Figure 3.

RV16 stimulation enhances NK cell CD107a expression, and this is attenuated by blocking of IFN-I signaling. PBMCs from healthy people (n=12) were cultured in vitro with B18R (100 ng/ml) for 1 h, alongside a media-only control (UT), prior to stimulation with RV16 (MOI = 1), alongside an unstimulated control (US) for 24 h. (A) Percentage of degranulating (CD107a+) CD56⁺ (left), CD56^dim (middle), and CD56^bright (right) NK cells. (B) Level of surface expression (indicated by MFI) of the degranulation marker (CD107a) on CD56⁺ (left), CD56^dim (middle), and CD56^bright (right) NK cells. (C) Frequency and MFI of CD107a⁺ CD56^bright NK cells.

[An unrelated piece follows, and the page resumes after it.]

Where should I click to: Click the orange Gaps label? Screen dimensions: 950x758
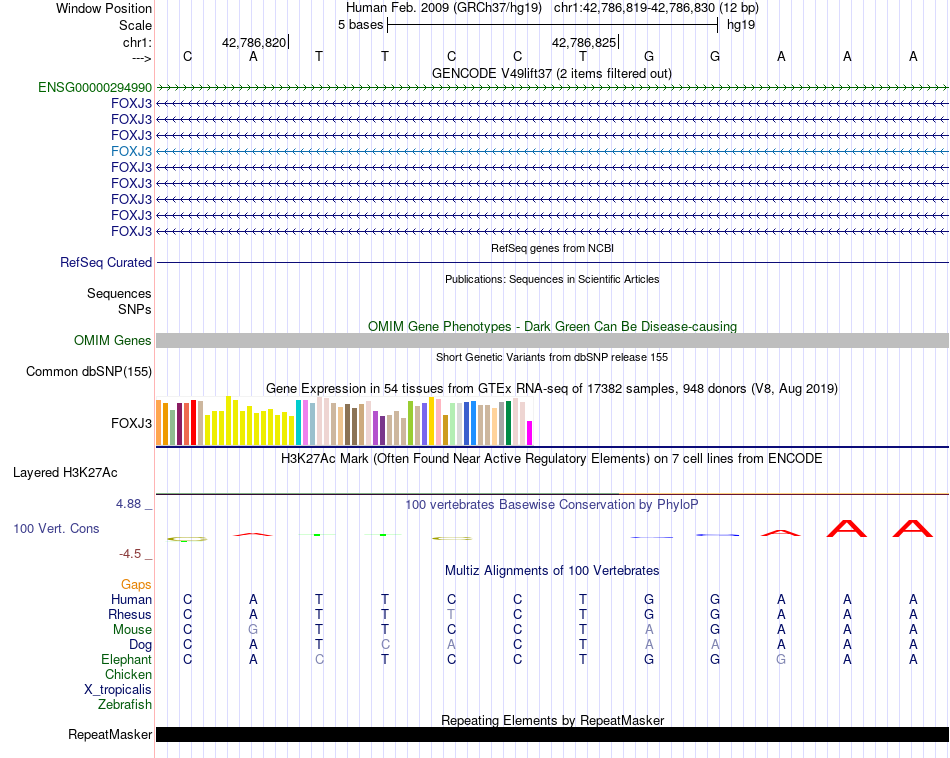click(136, 584)
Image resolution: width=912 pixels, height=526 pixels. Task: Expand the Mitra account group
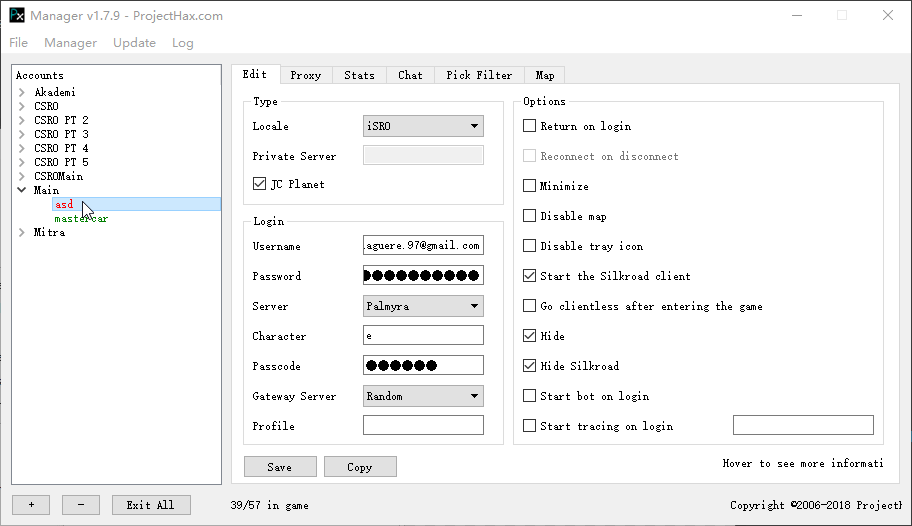pos(22,232)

Each colored symbol represents data from one donor, lines represent medians. Data are representative of three experiments. *p<0.05, **p<0.01 by Wilcoxon matched-pairs signed rank tests. IFN-I, type I interferon; NK, natural killer; RV16, rhinovirus 16; PBMC, peripheral blood mononuclear cell; UT, untreated; MOI, multiplicity of infection; US, unstimulated; MFI, median fluorescence intensity.